问题
Just to note from the start, the content is uncopyrighted and I would like to automate the process of acquiring the text for the purpose of a project.
I'd like to extract the text from a particular and recurring DIV (that is attributed with it's own 'class', in case that makes it easier) sitting in each page on a simply designed website.
There is a single archive page on the site with a list of all of the pages containing the content I would like.
The site is www.zenhabits.net
I imagine this could be achieved with some sort of script, but have no idea where to start.
I appreciate any help.
-Nathan.
回答1:
This is pretty straight forward.
Firstly, get all the links from this site, and throw them all into an array:
set_time_limit(0);//this could take a while...
ignore_user_abort(true);//in case browser times out
$html_output=file_get_contents("http://zenhabits.net/archives/");
# -- Do a preg_match on the html, and grab all links:
if(preg_match_all('/<a href=\"http:\/\/zenhabits.net\/(.*)\">/',$html_output,$matches)) {
# -- Append Data To Array
foreach($matches[1] as $secLink) {
$links[] = "http://zenhabits.net/".$secLink;
}
}
I tested this for you, and:
//first 3 are returning something weird, but you don't need them - so I shall remove them xD
unset($links[0]);
unset($links[1]);
unset($links[2]);
No that's all done, time to go through all of THOSE links (in the array $links), and take its content:
foreach($links as $contLink){
$html_output_c=file_get_contents("$contLink");
if(preg_match('|<div class=\"post\">(.*)</div>|s',$html_output_c,$c_matches)) {
# -- Append Data To Array
echo"data found <br>";
$contentFromPage[] = $c_matches[1];
}
else{echo "no content found in: $contLink -- <br><br><br>";}
}//end of foreach
I've basically just written a whole crawler script for you..
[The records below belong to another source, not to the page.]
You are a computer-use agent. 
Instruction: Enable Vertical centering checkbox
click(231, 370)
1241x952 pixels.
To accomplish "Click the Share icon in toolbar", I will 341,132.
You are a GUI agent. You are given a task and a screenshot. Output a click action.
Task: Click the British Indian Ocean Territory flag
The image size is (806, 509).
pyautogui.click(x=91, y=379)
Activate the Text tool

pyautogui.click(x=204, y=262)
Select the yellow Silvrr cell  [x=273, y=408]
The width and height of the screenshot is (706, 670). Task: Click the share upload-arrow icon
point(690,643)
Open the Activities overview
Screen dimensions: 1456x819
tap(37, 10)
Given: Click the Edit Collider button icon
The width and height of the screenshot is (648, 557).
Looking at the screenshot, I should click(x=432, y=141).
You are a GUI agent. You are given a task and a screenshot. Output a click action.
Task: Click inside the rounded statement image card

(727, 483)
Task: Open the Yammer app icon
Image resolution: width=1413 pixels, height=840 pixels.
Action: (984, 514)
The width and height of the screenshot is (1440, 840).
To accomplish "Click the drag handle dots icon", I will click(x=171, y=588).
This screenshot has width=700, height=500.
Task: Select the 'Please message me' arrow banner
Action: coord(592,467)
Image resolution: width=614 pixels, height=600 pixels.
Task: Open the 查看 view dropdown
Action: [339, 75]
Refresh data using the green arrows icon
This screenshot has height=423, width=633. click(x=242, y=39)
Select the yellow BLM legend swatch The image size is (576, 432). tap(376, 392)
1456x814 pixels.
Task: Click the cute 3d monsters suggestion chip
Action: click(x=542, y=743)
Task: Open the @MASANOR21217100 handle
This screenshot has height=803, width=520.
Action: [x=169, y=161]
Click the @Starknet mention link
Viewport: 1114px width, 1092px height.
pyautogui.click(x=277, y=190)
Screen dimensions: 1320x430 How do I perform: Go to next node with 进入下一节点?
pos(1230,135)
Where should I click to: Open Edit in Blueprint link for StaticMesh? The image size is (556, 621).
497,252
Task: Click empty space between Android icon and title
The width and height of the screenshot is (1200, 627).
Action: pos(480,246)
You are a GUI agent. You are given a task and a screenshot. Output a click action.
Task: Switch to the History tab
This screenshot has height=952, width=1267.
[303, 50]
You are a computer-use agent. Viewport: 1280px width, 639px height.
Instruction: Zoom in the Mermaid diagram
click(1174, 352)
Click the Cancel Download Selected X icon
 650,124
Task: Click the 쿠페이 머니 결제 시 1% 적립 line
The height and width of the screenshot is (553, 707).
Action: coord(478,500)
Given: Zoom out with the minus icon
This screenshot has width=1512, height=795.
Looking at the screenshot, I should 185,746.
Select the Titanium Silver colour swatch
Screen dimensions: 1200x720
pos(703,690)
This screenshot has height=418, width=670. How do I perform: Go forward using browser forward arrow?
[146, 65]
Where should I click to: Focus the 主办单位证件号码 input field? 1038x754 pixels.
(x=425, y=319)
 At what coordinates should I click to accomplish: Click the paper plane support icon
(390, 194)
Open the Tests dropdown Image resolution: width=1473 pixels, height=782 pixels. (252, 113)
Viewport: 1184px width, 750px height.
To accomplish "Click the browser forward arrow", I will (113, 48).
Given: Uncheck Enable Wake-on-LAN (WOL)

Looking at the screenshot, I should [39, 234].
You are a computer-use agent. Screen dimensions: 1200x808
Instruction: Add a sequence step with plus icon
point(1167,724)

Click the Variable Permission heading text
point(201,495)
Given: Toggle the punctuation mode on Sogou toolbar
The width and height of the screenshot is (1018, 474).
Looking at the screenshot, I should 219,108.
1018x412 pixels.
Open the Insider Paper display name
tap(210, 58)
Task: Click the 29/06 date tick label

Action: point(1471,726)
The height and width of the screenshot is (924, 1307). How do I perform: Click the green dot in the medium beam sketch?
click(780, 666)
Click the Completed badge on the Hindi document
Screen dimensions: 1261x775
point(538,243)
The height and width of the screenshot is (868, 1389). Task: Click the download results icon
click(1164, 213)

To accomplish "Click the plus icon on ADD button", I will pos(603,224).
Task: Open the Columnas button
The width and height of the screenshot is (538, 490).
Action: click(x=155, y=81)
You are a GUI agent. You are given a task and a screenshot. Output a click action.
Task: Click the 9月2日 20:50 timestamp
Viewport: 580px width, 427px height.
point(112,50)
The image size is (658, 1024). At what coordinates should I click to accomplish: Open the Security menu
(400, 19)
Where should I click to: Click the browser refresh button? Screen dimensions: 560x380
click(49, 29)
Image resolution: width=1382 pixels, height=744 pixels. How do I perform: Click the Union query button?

And now, loop the content array, and do whatever you want with it(here we shall put it into a text file):
//$contentFromPage now contains all of div class="post" content (in an array) - so do what you want with it
foreach($contentFromPage as $content){
# -- We need a name for each text file --
$textName=rand()."_content_".rand().".txt";//we'll just use some numbers and text
//define file path (where you want the txt file to be saved)
$path="../";//we'll just put it in a folder above the script
$full_path=$path.$textName;
// now save the file..
file_put_contents($full_path,$content);
//and that's it
}//end of foreach
回答2:
You may also use the SimpleHTML DOM Parser script to extract the content. This is a very useful script that I had used for 1.6 year. You can download the script from http://simplehtmldom.sourceforge.net/ . It is well documented with examples. Hope this will help you to solve your problem.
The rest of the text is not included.